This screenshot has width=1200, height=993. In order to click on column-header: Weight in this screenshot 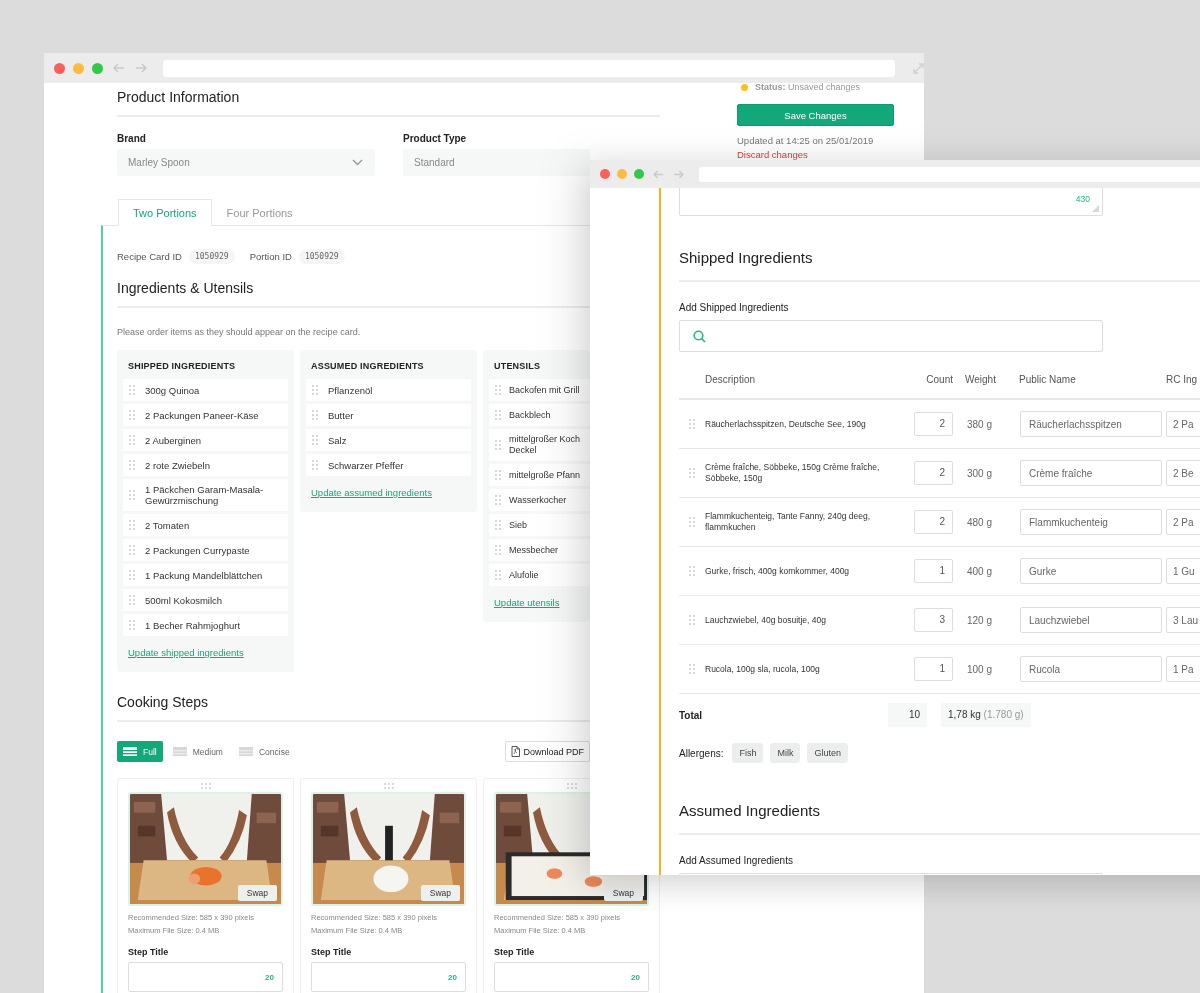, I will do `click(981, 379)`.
==
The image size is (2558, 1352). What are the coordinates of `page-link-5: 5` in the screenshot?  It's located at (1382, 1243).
--
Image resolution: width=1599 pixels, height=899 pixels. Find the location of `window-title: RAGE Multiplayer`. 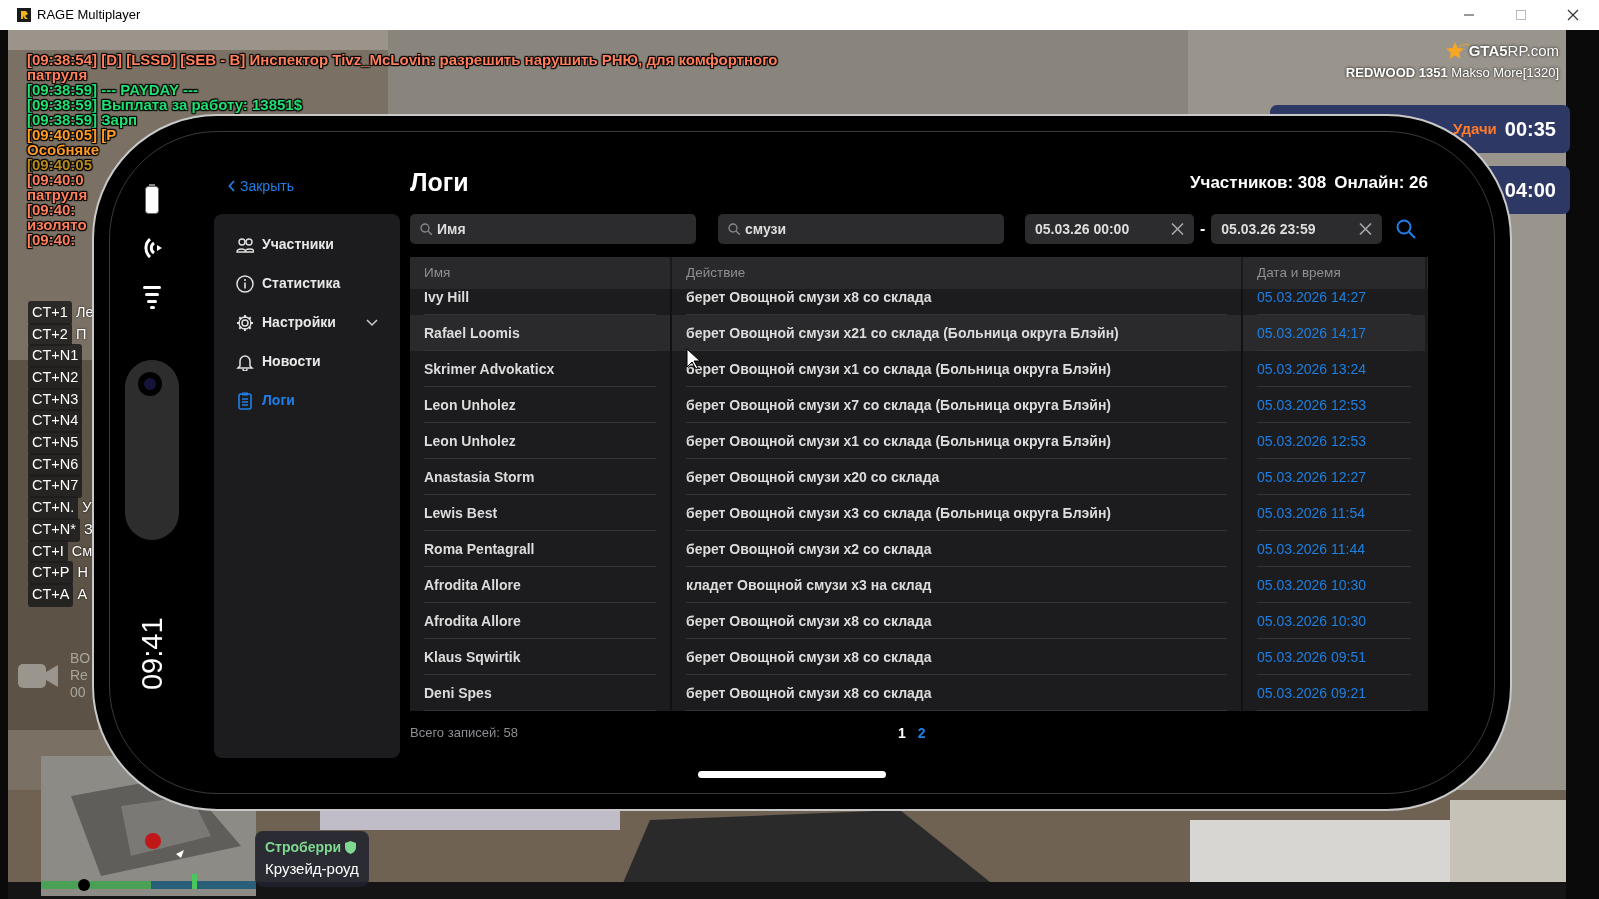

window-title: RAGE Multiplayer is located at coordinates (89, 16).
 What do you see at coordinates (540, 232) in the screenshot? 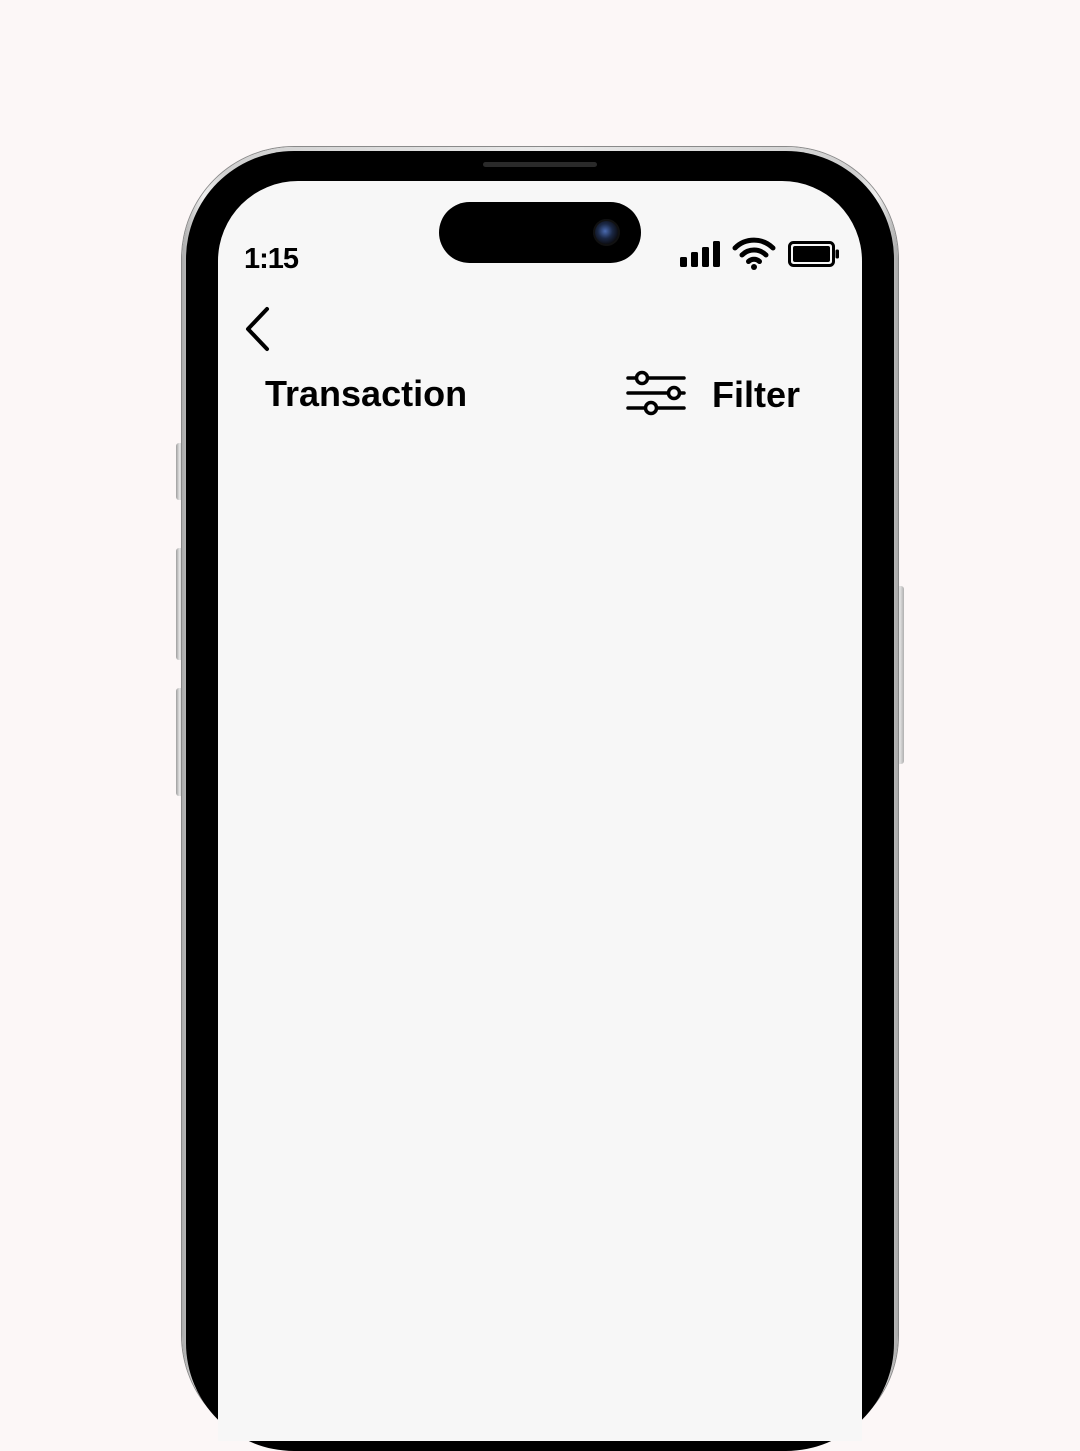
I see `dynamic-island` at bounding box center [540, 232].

§ **Exercise aim**:
Turn the lines from the line containing "Image resolution: width=1599" through the line containing "center [540, 232]." into a numbered list, skipping blank lines. Leave the pictures out.

§ **The completed task**:
1. Image resolution: width=1599 pixels, height=899 pixels. Find the location of `window-title: RAGE Multiplayer`. 
2. window-title: RAGE Multiplayer is located at coordinates (89, 16).
3.  What do you see at coordinates (540, 232) in the screenshot? 
4. I see `dynamic-island` at bounding box center [540, 232].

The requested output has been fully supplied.